Stored data:
-*-*-
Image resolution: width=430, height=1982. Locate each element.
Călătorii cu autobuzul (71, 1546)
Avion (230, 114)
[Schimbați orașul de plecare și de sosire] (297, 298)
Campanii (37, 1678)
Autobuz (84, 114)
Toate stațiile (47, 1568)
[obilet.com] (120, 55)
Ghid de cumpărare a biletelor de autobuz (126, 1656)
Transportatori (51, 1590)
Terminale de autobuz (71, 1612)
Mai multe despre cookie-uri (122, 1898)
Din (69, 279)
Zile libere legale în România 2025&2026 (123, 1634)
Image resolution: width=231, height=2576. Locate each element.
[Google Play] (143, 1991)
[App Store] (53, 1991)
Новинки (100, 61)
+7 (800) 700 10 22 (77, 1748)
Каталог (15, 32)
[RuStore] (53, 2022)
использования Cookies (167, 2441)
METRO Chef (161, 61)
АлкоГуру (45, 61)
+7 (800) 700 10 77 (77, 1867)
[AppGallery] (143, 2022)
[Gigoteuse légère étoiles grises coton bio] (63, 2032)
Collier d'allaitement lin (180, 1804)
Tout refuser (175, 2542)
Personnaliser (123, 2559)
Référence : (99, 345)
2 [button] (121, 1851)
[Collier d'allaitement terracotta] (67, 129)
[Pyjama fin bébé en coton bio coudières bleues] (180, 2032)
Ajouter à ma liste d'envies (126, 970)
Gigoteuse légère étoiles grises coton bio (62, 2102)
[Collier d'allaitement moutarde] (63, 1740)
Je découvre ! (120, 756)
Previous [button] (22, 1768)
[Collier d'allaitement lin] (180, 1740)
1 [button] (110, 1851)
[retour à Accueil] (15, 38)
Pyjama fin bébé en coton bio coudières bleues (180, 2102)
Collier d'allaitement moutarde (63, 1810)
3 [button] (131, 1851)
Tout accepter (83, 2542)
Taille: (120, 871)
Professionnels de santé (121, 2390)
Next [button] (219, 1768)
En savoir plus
-*-*-
▶ What is required:
Once more, write out the records in full, exactly as they appear.

▶ Answer space:
Image resolution: width=430, height=1982. Locate each element.
Călătorii cu autobuzul (71, 1546)
Avion (230, 114)
[Schimbați orașul de plecare și de sosire] (297, 298)
Campanii (37, 1678)
Autobuz (84, 114)
Toate stațiile (47, 1568)
[obilet.com] (120, 55)
Ghid de cumpărare a biletelor de autobuz (126, 1656)
Transportatori (51, 1590)
Terminale de autobuz (71, 1612)
Mai multe despre cookie-uri (122, 1898)
Din (69, 279)
Zile libere legale în România 2025&2026 (123, 1634)
Image resolution: width=231, height=2576. Locate each element.
[Google Play] (143, 1991)
[App Store] (53, 1991)
Новинки (100, 61)
+7 (800) 700 10 22 (77, 1748)
Каталог (15, 32)
[RuStore] (53, 2022)
использования Cookies (167, 2441)
METRO Chef (161, 61)
АлкоГуру (45, 61)
+7 (800) 700 10 77 (77, 1867)
[AppGallery] (143, 2022)
[Gigoteuse légère étoiles grises coton bio] (63, 2032)
Collier d'allaitement lin (180, 1804)
Tout refuser (175, 2542)
Personnaliser (123, 2559)
Référence : (99, 345)
2 [button] (121, 1851)
[Collier d'allaitement terracotta] (67, 129)
[Pyjama fin bébé en coton bio coudières bleues] (180, 2032)
Ajouter à ma liste d'envies (126, 970)
Gigoteuse légère étoiles grises coton bio (62, 2102)
[Collier d'allaitement moutarde] (63, 1740)
Je découvre ! (120, 756)
Previous [button] (22, 1768)
[Collier d'allaitement lin] (180, 1740)
1 [button] (110, 1851)
[retour à Accueil] (15, 38)
Pyjama fin bébé en coton bio coudières bleues (180, 2102)
Collier d'allaitement moutarde (63, 1810)
3 [button] (131, 1851)
Tout accepter (83, 2542)
Taille: (120, 871)
Professionnels de santé (121, 2390)
Next [button] (219, 1768)
En savoir plus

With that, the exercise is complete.